Lo que ocurrió en Florida fue algo inusual y sorprendente. John Porcella estaba en medio de los trabajos de limpieza de la playa FlagLer, en Florida, cuanto se encontró con un objeto sorprendente.
Al recorrer el lugar con su detector de metales, descubrió un artefacto que se volvió una evidencia más de que el océano tiene muchas sorpresas en sus profundidades. La erosión causó que un ancla de metal que pertenecía a un barco antiguo quedara al descubierto cerca del muelle.
De inmediato, la Sociedad Histórica del Condado acudió con un grupo de siete personas para sacar el ancla de allí, pero la marea no se los permitió. Como sus intentos fallaron, optaron por cubrirla para que no se dañara mientras ellos ideaban un plan para asegurarla. Se trataba de un vestigio que los dejó atónitos, medía casi dos metros y su peso era de aproximadamente media o una tonelada.

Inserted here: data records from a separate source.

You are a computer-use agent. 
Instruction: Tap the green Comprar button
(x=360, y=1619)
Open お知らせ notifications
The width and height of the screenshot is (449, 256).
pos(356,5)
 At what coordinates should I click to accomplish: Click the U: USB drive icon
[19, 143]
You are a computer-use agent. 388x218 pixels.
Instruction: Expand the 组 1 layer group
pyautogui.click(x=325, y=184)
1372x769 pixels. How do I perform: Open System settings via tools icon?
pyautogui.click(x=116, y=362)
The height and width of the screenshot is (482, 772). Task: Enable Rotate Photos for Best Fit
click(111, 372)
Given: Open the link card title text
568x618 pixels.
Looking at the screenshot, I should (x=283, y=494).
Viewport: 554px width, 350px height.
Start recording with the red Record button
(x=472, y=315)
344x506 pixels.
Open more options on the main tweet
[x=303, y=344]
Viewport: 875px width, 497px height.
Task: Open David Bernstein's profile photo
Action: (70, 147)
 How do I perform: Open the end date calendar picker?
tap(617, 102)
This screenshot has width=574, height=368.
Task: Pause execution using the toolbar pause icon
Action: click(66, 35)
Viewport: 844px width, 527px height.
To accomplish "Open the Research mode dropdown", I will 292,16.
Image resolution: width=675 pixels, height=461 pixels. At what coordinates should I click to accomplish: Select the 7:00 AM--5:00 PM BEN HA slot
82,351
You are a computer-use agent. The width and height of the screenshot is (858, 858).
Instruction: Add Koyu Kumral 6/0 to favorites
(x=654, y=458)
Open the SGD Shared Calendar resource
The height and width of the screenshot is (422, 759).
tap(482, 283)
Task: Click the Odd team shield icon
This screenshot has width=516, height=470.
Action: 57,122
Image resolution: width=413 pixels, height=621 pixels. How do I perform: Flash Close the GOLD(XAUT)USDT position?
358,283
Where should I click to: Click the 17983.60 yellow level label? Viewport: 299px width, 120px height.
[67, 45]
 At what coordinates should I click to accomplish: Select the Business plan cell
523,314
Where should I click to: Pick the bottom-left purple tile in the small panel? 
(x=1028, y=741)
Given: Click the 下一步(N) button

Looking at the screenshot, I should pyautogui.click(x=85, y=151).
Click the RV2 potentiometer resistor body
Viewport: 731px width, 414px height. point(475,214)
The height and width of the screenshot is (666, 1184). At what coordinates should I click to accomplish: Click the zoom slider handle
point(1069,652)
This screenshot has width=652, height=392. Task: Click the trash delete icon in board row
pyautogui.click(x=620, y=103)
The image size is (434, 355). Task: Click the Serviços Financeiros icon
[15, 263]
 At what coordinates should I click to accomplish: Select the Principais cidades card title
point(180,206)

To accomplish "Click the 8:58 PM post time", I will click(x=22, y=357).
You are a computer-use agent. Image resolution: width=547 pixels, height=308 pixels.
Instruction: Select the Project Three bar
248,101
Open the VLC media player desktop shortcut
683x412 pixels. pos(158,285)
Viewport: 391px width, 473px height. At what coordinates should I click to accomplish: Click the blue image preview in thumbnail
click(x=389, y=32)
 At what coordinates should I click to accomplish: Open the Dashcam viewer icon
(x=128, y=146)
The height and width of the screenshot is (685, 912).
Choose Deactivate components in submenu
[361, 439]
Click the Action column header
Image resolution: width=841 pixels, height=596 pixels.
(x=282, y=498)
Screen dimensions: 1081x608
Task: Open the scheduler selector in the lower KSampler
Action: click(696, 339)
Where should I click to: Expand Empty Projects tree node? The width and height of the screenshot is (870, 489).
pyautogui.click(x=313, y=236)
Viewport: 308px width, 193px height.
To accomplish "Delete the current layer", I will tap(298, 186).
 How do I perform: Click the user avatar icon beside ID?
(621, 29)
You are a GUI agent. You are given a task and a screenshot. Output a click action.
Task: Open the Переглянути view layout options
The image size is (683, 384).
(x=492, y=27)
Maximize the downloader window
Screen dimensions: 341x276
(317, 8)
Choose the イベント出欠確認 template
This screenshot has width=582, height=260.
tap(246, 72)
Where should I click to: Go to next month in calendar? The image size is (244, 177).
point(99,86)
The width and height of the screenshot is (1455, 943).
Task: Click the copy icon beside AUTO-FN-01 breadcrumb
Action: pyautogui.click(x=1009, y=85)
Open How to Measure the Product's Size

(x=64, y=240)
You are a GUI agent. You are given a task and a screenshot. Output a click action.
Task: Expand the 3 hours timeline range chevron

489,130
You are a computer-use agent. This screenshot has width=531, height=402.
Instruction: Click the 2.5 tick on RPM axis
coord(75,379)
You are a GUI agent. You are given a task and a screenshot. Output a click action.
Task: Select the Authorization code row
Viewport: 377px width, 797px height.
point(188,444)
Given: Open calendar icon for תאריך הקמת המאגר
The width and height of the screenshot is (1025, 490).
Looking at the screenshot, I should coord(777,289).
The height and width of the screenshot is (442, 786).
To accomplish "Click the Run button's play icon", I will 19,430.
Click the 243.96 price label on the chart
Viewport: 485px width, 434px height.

Todavía no se sabe de cuándo data el artículo, pero se espera que una vez que los especialistas lo tengan en sus manos puedan tomarle medidas y llevarlo a un laboratorio para analizar su origen más a profundidad. Lo más importante es fijarse en los ángulos de las aletas. “Y si queda algo de madera, podríamos tomar muestras para averiguar su especie”, explicó Airielle Cathers, oficial del Programa Marítimo Arqueológico del Faro de St. Augustine (LAMP), en declaraciones recogidas por Flager Live.